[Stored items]
BEGIN
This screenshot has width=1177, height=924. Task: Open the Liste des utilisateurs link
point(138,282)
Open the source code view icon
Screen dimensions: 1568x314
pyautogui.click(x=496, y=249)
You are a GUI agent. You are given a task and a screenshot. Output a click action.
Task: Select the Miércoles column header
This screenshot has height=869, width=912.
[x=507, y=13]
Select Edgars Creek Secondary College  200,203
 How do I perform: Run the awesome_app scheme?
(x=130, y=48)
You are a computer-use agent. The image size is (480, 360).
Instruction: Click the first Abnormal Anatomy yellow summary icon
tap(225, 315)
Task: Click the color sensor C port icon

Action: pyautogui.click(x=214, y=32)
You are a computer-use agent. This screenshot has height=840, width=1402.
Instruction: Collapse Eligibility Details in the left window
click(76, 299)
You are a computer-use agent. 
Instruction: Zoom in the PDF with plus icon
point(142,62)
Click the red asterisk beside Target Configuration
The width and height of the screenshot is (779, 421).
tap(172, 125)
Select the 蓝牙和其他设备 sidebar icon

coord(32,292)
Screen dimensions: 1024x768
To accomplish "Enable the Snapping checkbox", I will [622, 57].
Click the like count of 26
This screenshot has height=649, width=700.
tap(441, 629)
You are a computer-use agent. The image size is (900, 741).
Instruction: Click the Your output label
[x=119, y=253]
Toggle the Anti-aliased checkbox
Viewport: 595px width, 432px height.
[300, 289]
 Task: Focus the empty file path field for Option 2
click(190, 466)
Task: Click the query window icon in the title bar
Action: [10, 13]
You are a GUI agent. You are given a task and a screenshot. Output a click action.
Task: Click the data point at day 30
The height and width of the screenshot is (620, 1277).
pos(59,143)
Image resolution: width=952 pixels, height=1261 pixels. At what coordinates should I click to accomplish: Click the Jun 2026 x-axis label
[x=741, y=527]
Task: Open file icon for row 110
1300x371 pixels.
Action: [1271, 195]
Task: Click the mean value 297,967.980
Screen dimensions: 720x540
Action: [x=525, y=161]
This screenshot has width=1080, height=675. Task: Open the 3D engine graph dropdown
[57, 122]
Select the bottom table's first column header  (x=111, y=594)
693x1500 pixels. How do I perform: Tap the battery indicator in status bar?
END
> **EXERCISE DESCRIPTION**:
Say how many lines in the records contain the string "header". No other text is needed.

> **TASK RESULT**:
2